Teaching a writing class was an idea I had when I first moved here. At first I thought of a class called "Writing from Life," which would be based on the premise that people in art school have to take life drawing classes whether they are going to be realistic painters or not. Observation of a living human being is a necessary discipline. I still think that's a valid premise for the writer -- because I'm tired of the navel gazing of so many writers, especially the young ones and, in a sense, also the older ones who write memoirs. [However the older memoir writers at least have lived and have experiences to write about as many young one's really don't where as the young ones are mainly asserting their identity. A necessary step but often unoriginal and boring.

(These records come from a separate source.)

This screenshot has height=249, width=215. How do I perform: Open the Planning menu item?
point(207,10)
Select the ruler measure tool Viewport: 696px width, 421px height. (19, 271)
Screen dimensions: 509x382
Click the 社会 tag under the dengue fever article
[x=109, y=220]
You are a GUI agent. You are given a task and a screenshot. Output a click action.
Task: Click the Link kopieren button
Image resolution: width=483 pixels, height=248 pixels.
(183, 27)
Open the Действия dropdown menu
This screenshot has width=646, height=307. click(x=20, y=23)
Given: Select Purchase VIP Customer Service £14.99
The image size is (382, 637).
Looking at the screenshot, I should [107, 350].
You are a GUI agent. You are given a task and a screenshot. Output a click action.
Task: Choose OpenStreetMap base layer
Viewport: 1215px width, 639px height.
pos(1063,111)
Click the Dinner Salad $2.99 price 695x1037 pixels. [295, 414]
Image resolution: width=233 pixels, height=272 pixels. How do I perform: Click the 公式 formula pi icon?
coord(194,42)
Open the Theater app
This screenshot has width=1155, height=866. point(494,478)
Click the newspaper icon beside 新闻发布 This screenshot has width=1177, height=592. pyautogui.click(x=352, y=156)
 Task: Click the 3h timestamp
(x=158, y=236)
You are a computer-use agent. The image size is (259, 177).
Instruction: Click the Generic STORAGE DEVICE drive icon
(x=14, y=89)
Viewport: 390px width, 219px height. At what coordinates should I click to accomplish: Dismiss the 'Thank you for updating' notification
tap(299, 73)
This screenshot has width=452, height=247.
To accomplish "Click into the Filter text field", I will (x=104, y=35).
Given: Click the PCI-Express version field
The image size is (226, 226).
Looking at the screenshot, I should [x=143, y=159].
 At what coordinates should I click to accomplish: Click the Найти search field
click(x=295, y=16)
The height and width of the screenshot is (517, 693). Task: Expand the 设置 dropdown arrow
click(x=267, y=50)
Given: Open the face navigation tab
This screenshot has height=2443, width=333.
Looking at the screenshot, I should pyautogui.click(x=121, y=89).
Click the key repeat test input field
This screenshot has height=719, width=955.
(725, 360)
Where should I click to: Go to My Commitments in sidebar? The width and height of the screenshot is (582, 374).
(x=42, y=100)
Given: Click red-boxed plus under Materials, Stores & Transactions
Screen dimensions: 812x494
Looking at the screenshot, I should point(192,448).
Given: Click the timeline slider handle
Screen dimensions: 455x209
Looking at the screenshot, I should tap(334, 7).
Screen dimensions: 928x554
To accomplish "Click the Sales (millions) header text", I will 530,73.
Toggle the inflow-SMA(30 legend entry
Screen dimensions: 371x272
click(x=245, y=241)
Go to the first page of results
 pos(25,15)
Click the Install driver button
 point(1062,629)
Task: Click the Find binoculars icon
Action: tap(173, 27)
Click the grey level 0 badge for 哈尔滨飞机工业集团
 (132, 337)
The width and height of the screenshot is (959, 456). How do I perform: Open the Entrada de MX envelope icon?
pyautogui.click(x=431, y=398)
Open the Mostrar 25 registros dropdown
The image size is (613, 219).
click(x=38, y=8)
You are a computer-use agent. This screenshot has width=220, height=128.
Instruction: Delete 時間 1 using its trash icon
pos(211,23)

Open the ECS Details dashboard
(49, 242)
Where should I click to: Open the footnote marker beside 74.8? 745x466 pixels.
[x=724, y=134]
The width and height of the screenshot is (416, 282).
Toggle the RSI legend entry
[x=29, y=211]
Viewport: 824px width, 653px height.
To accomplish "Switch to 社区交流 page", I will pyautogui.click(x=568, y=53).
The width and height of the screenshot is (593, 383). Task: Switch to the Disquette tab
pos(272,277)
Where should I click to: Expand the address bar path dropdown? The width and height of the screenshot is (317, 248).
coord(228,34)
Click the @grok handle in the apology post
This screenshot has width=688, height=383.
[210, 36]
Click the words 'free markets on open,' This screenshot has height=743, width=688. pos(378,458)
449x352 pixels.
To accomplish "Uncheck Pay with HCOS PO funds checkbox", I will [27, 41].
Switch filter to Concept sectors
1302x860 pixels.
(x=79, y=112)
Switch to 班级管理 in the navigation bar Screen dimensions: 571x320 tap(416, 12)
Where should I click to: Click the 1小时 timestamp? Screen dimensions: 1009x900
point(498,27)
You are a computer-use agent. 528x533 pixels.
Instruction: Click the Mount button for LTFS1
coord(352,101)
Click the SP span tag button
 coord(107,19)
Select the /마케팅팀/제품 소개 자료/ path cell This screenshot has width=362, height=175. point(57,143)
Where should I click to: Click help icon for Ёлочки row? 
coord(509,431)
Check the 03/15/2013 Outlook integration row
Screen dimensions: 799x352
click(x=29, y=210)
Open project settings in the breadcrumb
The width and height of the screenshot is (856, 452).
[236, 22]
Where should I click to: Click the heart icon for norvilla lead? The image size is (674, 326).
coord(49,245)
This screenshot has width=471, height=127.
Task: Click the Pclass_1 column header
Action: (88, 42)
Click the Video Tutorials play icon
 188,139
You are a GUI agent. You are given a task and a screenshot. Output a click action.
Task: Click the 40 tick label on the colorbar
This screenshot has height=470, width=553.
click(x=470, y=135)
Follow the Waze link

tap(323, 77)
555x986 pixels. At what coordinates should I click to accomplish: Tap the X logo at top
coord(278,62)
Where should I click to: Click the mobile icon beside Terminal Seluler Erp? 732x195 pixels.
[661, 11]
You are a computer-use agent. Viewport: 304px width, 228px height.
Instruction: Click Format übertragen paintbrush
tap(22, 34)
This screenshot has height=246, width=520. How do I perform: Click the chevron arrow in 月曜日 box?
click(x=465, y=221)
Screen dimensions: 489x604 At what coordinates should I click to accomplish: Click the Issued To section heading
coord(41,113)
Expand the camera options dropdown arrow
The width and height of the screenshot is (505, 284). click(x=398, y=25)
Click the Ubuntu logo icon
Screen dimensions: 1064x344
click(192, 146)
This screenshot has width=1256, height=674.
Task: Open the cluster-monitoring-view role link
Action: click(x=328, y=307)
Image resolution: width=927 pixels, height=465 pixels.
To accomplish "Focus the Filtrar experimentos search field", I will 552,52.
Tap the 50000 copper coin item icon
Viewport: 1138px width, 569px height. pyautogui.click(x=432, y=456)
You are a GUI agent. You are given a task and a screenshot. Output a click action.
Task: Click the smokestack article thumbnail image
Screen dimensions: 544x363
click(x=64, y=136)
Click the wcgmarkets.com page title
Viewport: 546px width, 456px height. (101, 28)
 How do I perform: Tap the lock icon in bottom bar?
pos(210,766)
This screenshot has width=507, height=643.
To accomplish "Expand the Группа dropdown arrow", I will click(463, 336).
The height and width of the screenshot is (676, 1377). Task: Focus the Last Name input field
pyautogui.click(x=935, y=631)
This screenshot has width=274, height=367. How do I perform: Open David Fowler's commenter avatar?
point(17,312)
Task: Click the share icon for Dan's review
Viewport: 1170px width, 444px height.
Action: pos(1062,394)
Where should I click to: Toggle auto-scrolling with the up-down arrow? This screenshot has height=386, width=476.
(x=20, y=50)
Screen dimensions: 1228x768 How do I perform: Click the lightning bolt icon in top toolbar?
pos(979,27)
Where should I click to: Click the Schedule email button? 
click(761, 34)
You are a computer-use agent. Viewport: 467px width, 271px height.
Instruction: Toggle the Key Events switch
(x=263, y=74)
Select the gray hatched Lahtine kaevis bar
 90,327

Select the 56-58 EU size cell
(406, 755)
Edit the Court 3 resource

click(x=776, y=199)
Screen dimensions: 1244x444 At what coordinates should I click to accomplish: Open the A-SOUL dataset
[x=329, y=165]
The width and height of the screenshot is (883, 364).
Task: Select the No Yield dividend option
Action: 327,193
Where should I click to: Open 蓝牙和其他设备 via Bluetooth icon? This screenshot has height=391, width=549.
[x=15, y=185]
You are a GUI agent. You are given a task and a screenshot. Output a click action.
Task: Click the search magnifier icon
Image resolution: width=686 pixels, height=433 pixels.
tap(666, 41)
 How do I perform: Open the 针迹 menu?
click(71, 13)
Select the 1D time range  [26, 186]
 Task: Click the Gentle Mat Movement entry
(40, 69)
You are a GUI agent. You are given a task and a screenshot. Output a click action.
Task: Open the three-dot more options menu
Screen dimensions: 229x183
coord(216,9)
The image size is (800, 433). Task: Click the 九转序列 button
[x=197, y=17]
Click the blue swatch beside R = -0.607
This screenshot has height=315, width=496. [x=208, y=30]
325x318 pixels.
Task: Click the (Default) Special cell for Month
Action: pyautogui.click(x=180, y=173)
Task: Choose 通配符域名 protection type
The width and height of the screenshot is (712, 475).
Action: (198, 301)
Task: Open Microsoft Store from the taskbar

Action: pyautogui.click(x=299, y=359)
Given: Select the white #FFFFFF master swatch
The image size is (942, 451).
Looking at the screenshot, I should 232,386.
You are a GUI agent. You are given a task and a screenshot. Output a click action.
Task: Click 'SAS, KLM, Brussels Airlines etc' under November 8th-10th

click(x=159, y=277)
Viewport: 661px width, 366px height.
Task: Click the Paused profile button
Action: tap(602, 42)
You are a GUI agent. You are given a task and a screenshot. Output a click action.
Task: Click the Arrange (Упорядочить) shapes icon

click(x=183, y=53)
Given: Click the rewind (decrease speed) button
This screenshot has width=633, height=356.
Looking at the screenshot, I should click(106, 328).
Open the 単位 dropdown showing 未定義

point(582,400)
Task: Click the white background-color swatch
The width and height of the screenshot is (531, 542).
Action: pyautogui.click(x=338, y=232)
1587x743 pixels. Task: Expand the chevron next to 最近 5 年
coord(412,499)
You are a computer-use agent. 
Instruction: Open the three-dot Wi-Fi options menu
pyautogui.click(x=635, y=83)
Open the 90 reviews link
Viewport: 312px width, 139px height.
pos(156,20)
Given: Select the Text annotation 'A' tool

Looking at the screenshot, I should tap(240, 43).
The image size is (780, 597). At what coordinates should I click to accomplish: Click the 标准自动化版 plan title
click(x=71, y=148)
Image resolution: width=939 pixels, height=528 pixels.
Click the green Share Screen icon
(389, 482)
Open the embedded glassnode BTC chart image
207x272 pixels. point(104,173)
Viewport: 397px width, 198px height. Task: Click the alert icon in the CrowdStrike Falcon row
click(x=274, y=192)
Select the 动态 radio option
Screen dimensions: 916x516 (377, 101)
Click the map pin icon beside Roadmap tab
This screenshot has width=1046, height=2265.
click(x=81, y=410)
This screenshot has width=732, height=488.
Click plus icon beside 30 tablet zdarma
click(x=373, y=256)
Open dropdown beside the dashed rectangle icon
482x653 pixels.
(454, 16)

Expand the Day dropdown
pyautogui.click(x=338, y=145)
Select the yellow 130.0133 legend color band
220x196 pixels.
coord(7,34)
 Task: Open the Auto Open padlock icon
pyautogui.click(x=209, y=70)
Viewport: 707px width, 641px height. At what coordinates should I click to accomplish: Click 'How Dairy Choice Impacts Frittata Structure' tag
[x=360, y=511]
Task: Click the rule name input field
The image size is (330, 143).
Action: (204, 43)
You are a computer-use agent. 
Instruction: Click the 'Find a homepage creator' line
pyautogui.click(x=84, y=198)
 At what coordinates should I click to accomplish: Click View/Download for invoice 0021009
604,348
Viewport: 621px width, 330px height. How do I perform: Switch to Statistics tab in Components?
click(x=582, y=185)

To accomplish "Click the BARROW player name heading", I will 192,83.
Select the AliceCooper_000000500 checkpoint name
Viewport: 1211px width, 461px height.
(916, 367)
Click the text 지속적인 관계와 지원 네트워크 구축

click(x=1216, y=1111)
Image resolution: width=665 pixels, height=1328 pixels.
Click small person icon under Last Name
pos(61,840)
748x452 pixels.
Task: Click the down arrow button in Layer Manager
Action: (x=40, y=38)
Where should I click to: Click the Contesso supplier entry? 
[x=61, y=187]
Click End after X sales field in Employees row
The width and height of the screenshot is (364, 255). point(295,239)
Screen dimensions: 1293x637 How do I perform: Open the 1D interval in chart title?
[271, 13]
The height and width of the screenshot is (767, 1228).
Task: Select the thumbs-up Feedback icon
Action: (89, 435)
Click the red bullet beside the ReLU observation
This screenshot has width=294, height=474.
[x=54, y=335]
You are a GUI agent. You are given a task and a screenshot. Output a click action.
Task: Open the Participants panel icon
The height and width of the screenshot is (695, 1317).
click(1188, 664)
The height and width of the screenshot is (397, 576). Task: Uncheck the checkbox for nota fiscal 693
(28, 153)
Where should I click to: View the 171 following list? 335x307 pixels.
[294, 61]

I decided to call the class "Writing With the Whole Brain" when I read Gene Cohen's The Mature Mind and realized there is a valid reason for telling older people -- people have to be over 55 to enroll in the Lifelong Learning program -- they have access to their whole brain and can integrate the rational writing most of them have been doing with more creative writing. It means sometimes overriding the voice of the grade school teacher with all the writing rules.
The first thing that happened that surprised me, happily, is the participation. I had six enrolees and two more had called to ask to join the class. When the coats and mufflers finally all got hung up there were 13 people arranged around the square of tables. Clearly this title is appealing. In introductions people spoke of being attracted by the title. How important a few little words are!
I'm making notes about the exercises and what I'm learning, perhaps it will become a separate blog. If not I'll return to things I'm discovering in later posts. For now I'm mulling and considering what to do next. I had the first class planned with an exercise to do in class and an assignment for next time. There will be 12 classes, and I have only a sketchy set of ideas how I'll proceed but already some discussion in class has given me a clue. I trust my own integrated right/left process to know I'll think of something. It won't be perfect but when it's all done, I will have learned a lot and then I can teach it again next fall and incorporate my learnings.